Prospects for the next wave of replacement medicines for those who are old-fashioned, urologists and urologists clearly need to consider whether it is wise to pursue the new therapeutics, nor is the question something on which there is consensus, so they need to understand what the best paths will be to futureing their learning in the complex field of pharmacology.
Making possible their decision will be the first specification of its kind, as they consider that this replacement drug is long-acting, and having been developed and tested, it must be commended. In fact, the same physical properties and a wide range of pharmacology (and the clinical role of urology) than that of their first idealized big tubular capsule are just what they are looking for.
The prescription for long-acting candidates is that these are highly effective once-daily medications that compete closely in dose with cheap oral anti-androgens that have been gaining in favor.
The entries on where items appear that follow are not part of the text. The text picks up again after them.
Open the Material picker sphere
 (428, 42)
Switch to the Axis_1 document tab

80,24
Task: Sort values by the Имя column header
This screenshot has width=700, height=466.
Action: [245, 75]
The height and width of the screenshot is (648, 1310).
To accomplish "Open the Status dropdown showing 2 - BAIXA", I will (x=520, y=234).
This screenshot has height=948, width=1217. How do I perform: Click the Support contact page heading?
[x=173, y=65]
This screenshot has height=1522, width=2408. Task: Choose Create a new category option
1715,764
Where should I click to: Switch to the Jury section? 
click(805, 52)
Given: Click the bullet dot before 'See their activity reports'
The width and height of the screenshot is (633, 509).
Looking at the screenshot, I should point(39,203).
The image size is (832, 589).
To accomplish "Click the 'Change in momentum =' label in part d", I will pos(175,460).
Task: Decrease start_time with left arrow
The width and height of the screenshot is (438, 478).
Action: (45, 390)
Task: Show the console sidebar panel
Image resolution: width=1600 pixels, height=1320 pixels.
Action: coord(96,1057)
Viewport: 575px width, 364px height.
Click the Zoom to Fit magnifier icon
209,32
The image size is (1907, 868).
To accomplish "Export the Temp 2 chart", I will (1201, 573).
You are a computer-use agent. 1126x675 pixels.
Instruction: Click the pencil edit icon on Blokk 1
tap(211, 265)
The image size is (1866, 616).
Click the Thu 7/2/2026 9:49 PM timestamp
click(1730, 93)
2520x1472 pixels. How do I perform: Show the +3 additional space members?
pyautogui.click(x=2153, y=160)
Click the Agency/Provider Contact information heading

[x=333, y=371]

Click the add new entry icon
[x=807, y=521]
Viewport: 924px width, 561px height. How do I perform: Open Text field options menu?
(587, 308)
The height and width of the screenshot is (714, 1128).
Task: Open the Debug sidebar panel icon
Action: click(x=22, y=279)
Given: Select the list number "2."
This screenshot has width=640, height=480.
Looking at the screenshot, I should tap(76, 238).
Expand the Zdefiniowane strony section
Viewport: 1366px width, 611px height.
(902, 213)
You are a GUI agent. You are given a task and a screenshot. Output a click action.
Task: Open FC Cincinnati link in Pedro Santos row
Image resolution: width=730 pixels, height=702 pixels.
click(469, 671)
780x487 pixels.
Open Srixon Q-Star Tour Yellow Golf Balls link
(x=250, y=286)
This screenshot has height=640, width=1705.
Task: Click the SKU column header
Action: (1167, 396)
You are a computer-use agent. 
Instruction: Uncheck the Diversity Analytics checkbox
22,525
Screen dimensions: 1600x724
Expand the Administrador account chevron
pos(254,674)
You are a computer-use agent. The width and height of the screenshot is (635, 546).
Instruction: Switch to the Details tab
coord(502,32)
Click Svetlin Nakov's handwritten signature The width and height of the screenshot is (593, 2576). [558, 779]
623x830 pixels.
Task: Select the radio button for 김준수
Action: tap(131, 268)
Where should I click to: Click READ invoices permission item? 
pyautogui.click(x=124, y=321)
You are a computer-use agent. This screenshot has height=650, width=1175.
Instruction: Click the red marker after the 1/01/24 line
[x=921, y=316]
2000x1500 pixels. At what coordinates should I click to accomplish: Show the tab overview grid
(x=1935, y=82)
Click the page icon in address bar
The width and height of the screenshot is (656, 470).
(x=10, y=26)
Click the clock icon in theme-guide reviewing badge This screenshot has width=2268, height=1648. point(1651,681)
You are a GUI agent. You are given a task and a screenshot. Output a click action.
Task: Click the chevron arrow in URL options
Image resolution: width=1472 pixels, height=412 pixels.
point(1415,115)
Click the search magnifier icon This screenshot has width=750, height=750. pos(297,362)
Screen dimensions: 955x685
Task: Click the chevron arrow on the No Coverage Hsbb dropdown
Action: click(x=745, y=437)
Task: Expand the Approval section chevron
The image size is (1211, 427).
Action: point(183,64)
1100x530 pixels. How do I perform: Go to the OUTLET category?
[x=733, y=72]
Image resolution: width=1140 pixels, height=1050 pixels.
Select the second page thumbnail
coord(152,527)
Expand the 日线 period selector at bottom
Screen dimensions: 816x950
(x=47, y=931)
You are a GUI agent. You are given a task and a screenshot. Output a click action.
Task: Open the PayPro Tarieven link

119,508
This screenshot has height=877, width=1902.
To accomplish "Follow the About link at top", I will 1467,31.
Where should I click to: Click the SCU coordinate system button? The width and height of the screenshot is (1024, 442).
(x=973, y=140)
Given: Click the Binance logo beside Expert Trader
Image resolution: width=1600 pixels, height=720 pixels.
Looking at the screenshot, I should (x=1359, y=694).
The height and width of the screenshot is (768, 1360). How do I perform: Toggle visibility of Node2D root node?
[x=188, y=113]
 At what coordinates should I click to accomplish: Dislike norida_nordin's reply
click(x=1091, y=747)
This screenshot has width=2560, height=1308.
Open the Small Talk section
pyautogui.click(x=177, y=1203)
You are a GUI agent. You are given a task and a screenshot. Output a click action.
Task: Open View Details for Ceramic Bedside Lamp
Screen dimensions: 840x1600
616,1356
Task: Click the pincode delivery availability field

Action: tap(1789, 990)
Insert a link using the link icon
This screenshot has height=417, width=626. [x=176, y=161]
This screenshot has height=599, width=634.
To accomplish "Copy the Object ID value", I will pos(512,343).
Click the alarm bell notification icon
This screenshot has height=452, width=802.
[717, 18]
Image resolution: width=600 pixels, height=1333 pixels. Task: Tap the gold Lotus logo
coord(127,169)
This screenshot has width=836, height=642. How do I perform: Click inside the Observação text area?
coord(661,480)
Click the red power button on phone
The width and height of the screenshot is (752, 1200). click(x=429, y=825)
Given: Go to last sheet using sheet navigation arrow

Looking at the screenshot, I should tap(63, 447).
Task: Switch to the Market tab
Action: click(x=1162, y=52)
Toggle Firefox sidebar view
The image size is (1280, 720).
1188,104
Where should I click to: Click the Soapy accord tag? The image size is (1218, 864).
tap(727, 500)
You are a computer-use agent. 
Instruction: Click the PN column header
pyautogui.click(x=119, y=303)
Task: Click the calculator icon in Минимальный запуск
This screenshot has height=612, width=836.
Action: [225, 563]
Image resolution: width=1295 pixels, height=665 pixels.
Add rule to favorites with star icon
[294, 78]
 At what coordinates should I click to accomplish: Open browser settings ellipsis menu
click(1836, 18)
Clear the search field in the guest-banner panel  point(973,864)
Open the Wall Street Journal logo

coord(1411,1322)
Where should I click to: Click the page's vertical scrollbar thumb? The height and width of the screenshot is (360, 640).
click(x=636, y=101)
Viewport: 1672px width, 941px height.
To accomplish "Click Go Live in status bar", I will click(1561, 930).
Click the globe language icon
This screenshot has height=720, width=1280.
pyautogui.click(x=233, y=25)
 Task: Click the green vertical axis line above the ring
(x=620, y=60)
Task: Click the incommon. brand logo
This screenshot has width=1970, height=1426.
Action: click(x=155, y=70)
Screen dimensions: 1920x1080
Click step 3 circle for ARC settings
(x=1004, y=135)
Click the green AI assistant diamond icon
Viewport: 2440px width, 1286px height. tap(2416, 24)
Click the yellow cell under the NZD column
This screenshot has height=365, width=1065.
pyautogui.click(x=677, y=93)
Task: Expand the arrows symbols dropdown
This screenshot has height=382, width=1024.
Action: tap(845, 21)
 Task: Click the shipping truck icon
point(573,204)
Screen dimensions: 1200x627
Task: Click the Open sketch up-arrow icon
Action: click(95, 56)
We expect to see them account for at least 5% of the global market in a decade. Moreover, the EMA has given the new developmental pathway the thumbs up, encouraging any confidence of future transition to possible commercial activity.
It is then that we now must manage patient choice and patient preference. While we cannot know for sure what may change in the way we use anti-androgens, there is some knowledge of their effectiveness and tolerability. We have also learned that patient choice is of course very important for all medicines and should not be taken for granted.
The new soluble agent (UACIA) offers the possibility of the shortest dosing interval yet known for a drug of its kind, and one that becomes the direction of a whole new class of meds. The benefit of the saline solution we have developed is that it is a variable fluid that will be not only controlled but labeled with only the lowest level of activity for the duration of the drug to be administered (well under an hour). Not only does that address the difficulty of patient choice, but also minimizes any potential use for longer acting UACIA.
The desire of the large pharmaceutical companies to assure continued activities in the therapy of specific renal conditions and complex vascular problems will seem acute. However, clinicians in urology have never been known for their singular focus on particular conditions.
What care and judgment should be needed to engage such action in patients may be the biggest challenge of all. However, with the new therapeutic-level protocol that we will soon share with clinicians, all will be on the same page. It will be important to give physicians the best clinical information possible and to encourage their dissemination in order to increase widespread research to ensure that knowledge regarding the nomenclature of specific conditions is relayed on the level which will be best for the patients.
For the next few years, we will definitely see a measure of acceptance of new approaches to renal medicine and perhaps demand for the available options to embrace them, though it may well come as something of a surprise to the roughly half the population of the US that still suffers from and/or lives with kidney failure.